On the tidal flats, July 2019

The reason I went to Provincetown for the first time, in the summer of 2006, was to take a class from Pam Houston. I owe her for the rest of my life for that alone. Over that winter she read the novel I was working on, my first novel. In 2007, I went back to take her class again. That summer, she introduced me to the breakwater, which I had somehow missed during my first summer. As we walked on the giant boulders, I began shedding things. Later that same year, I joined the writing group she led, and over the years, we’ve become the best of friends.

Here’s how she fictionalized that real time on the breakwater in Contents May Have Shifted.

Last year, on that same long walk across the breakwater, Willow left behind first her sweatshirt, then her shoes and eventually even her giant purse, which contained six hundred dollars cash and her brand-new Vaio computer, which is the exact effect P-town is designed to have on anybody who is willing to let it.

But really, the story starts years before that, back when I was a reader without the first thought of writing.

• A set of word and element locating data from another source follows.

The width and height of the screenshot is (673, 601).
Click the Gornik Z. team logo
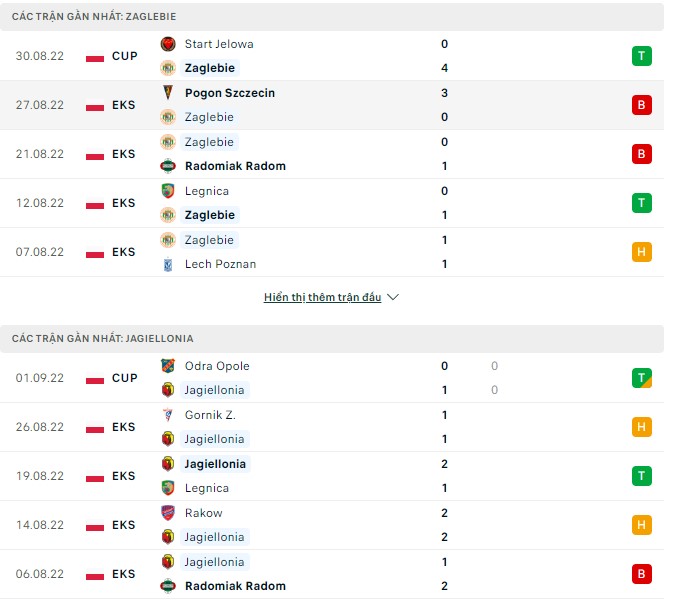point(168,415)
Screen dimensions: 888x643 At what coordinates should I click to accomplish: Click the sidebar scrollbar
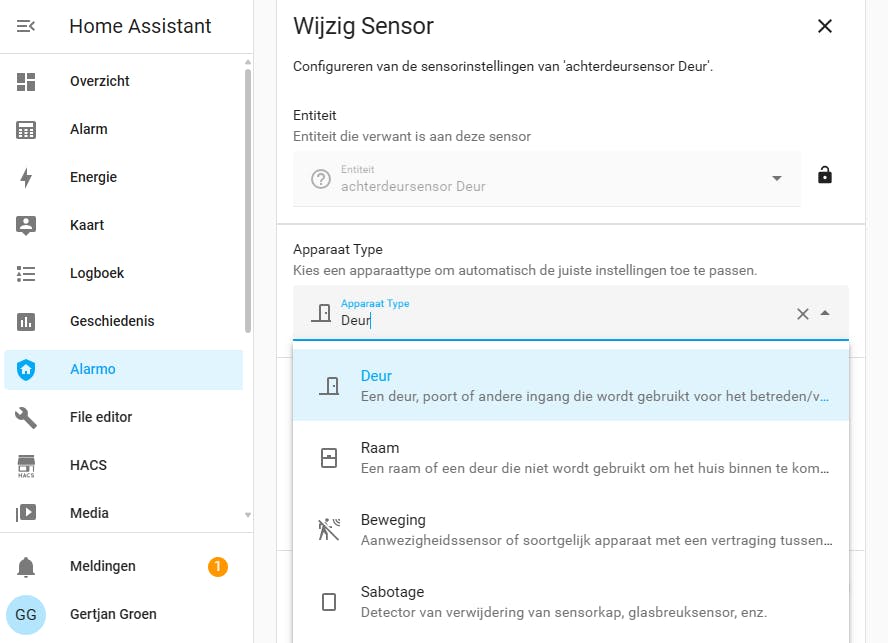[x=248, y=200]
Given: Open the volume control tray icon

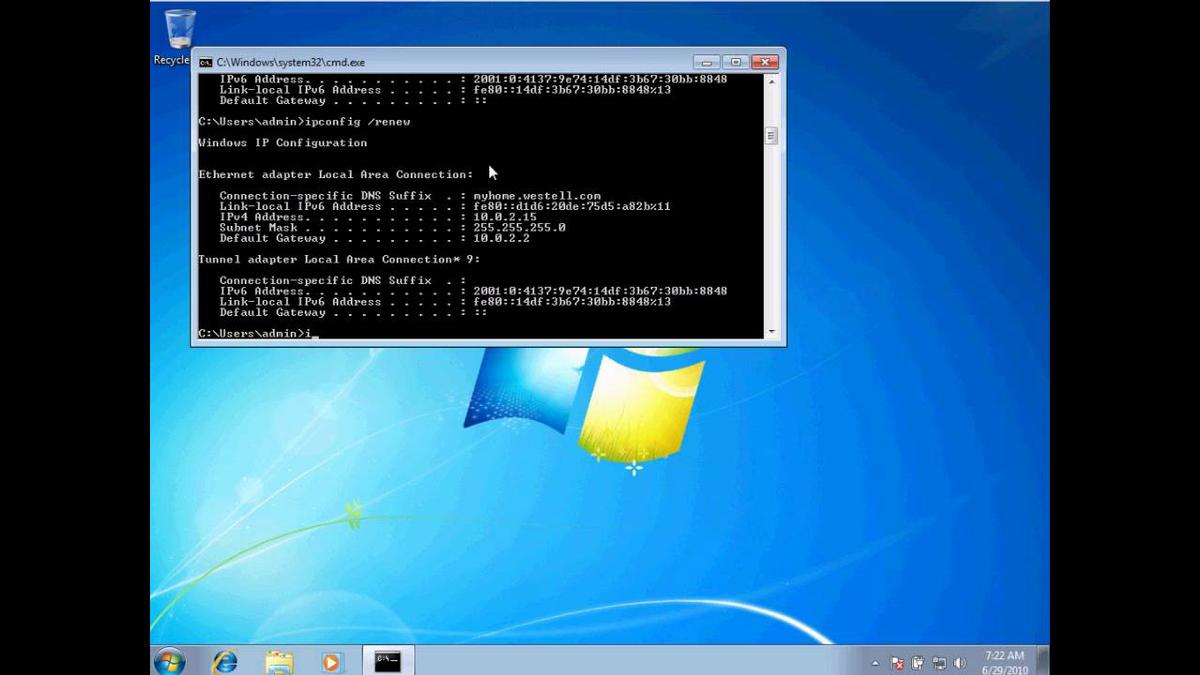Looking at the screenshot, I should [960, 662].
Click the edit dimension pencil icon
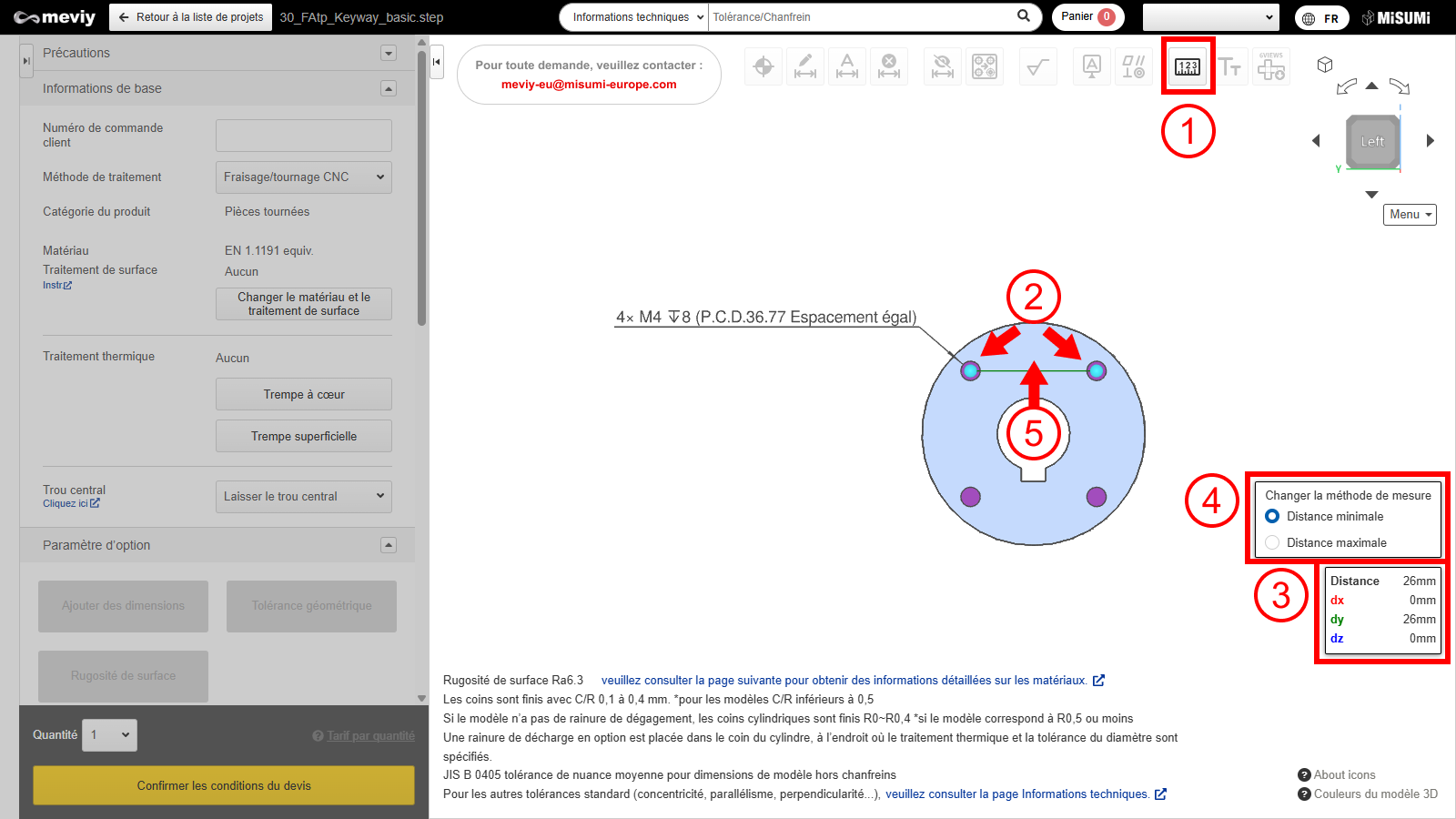 [805, 66]
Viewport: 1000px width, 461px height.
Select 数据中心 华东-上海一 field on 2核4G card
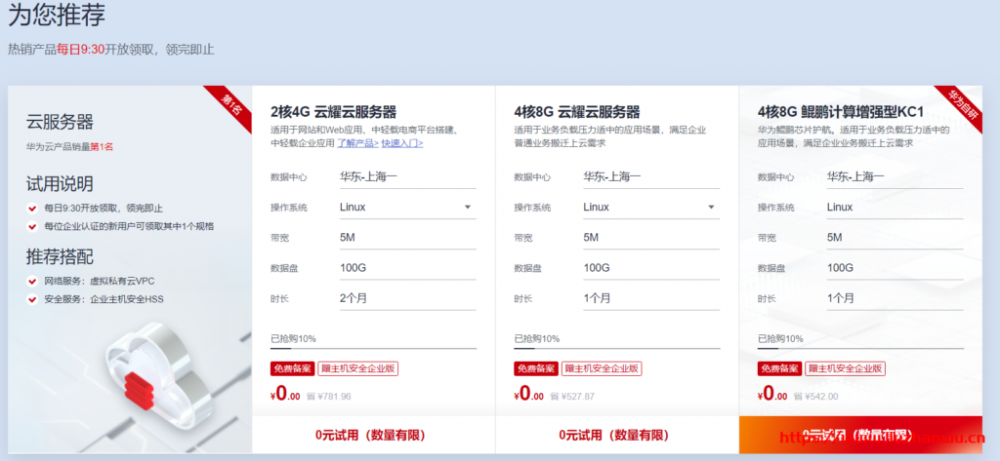click(407, 177)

The kids were little, and in those days, after they went to sleep, I stayed upstairs and read in bed.  Early in January of 1992, late one night, when Cal arrived home from a business trip, he came into the bedroom holding a scrap of paper. “You have to get this book,” he said, handing me the paper. “I heard her on NPR.”

On the paper, of course, Cowboys Are My Weakness, Pam Houston.

I adore Pam’s sentences. Look at these two from Contents May Have Shifted:

Henry is the only man I’ve ever known in my life that I knew how to love well, and as luck would have it, we were never lovers (6).

See how she repeats love in the noun form of lovers. And notice the rhythm of the sentence. Now, take a look at this one.

We were each locked inside our individual sorrows, didn’t know each other well enough to share, but we agreed, out loud, that like moose, pelicans were surely put on earth to act as suicide preventers, agreed we’d never kill ourselves within the sight of one (8).

Notice the multiple could-have-been-single sentences contained in one sentence and how the compression creates such a lovely rhythm.

Some of you know that Tidal Flats is actually the fourth novel I’ve written–all of them about marriage. Here’s what Pam has to say about that, from her essay collection, A Little More About Me.

There is only one story of our lives and we tell it over and over again, in a thousand different disguises, whether we know it or not.

Currently, Pam is on tour for her memoir, Deep Creek: Finding Hope in the High Country, which was published in January.

Here are some of the lines from Deep Creek that I love most.

It’s hard for anybody to put their finger on the moment when life changes from being something that is nearly all in front of you to something that happened while your attention was elsewhere.

This passage means so much to me because I had a moment like this–when I finally lifted my head as my last child left for college. Here’s another one.

You have to be a certain age, I think, to understand longing as scarcely distinguishable from pleasure, and my love affair with the ranch is defined by a thousand leavings and a thousand returns. It’s the only place I always miss, no matter how fabulous my temporary circumstance. When the road turns to gravel and bends with the river into Antelope Park, every single part of me takes a deep breath.

All I need to do is substitute Provincetown for the ranch, the ocean for the river, and the Pilgrim Monument for Antelope Park…

Here’s one more. Pay attention to the symmetry and the juxtapositions and the rhythm.

Sometime in the last twenty-five years, the ranch changed from being the thing I always had to figure out how to pay for, to the place I have spent my life.

Her sentences, I’m telling you. And I’m still on the first essay. Actually, I’m only on page 10. I won’t spoil the end of this essay, but I will tell you I underlined the last two paragraphs.

I don’t know where in the world I’d be without Pam. She has shaped me as a writer and as a human being. Her writing and wisdom have set the bar high, high, high. I’m grateful for her and her writing and for her support of mine.